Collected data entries

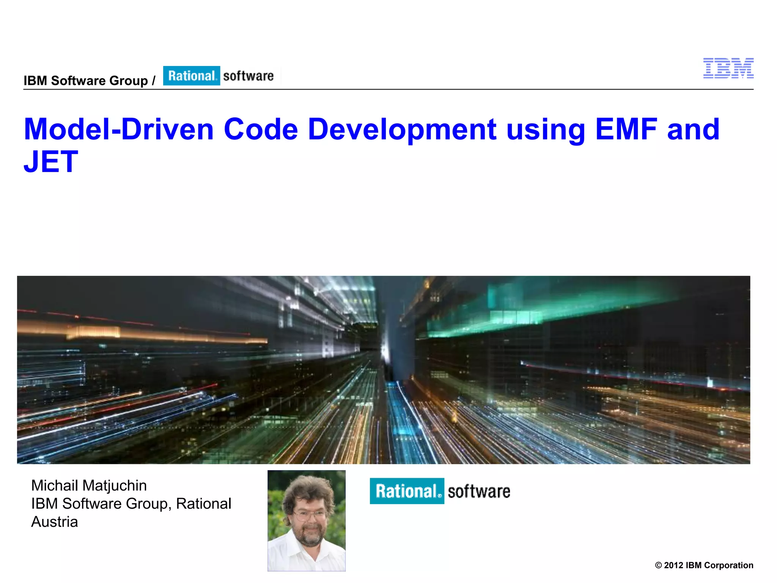Click the IBM logo in top-right corner
Image resolution: width=777 pixels, height=583 pixels.
(x=728, y=68)
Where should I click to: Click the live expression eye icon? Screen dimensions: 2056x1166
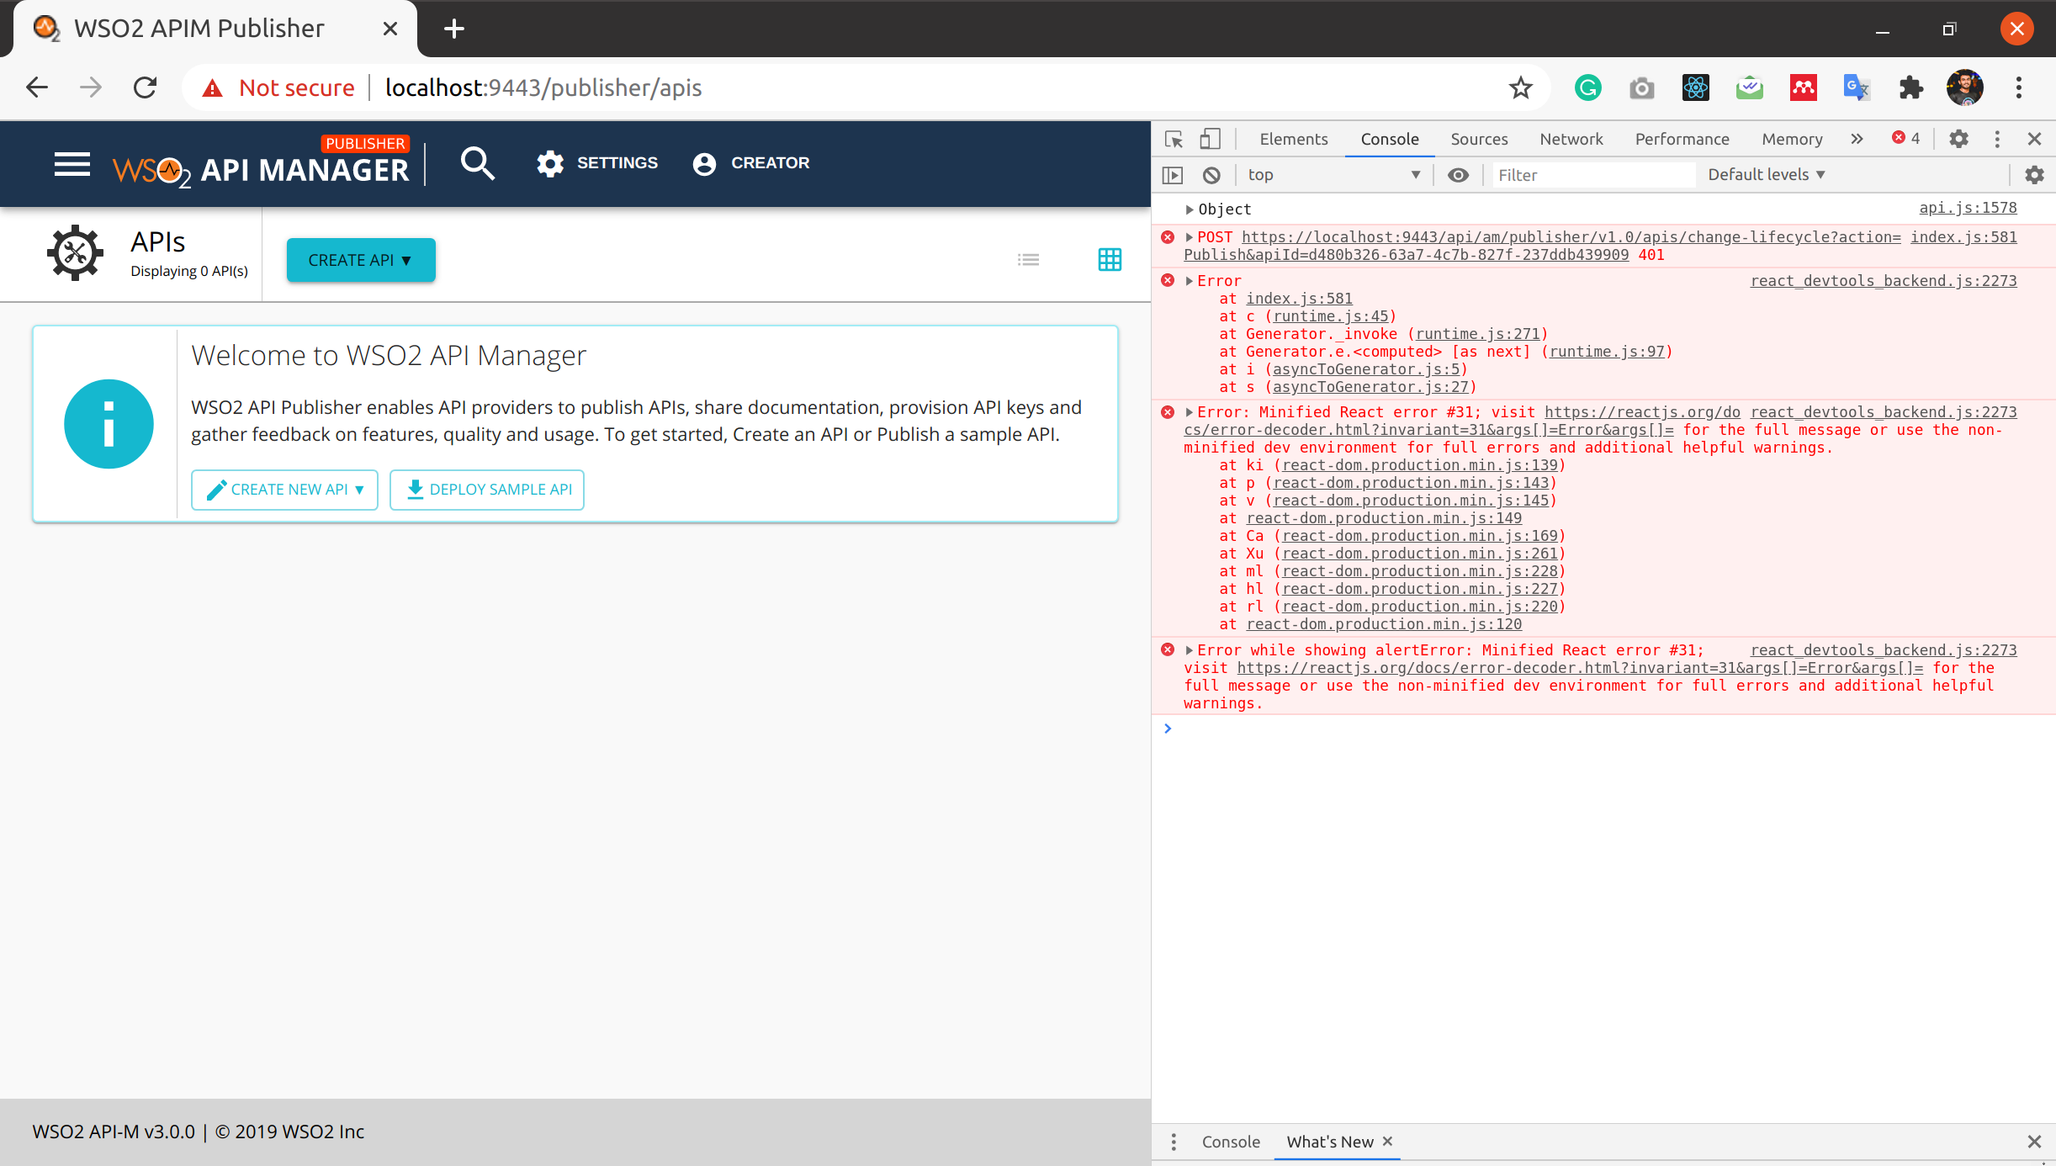click(1458, 175)
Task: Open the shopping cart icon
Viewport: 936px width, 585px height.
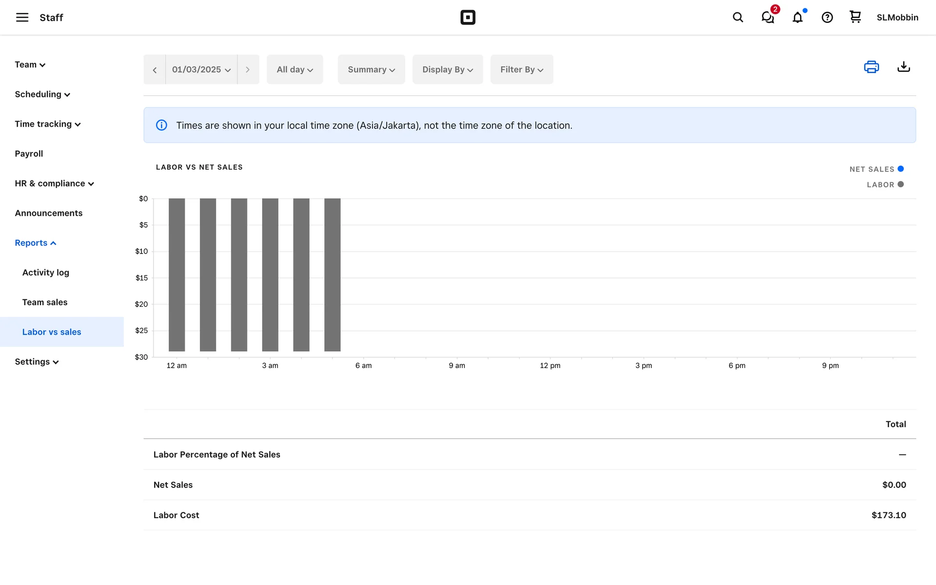Action: click(855, 18)
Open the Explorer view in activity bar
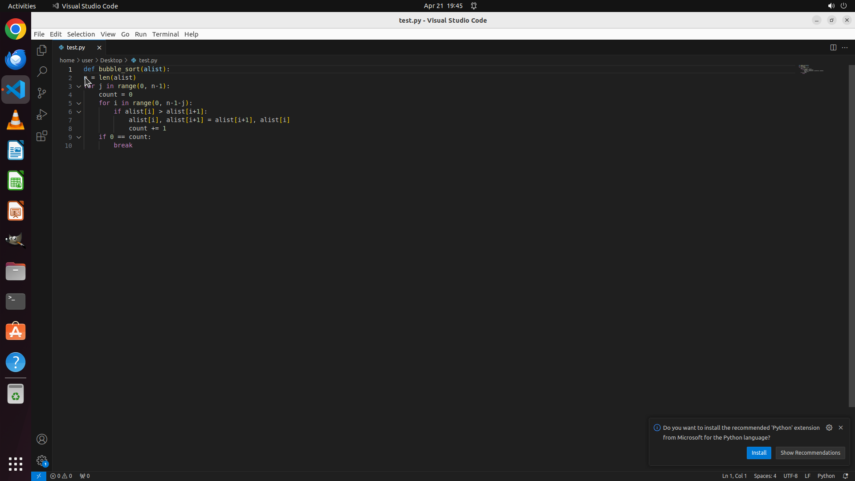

▶ Exercise objective
What the answer needs is every line from the one with "Where should I" through the last line of the data, reproduced word for word and with pictures omitted.

▶ Response to this task
Where should I click to: Click the live expression eye icon? Screen dimensions: 2056x1166
click(1458, 175)
Task: Open the shopping cart icon
Viewport: 936px width, 585px height.
Action: click(855, 18)
Open the Explorer view in activity bar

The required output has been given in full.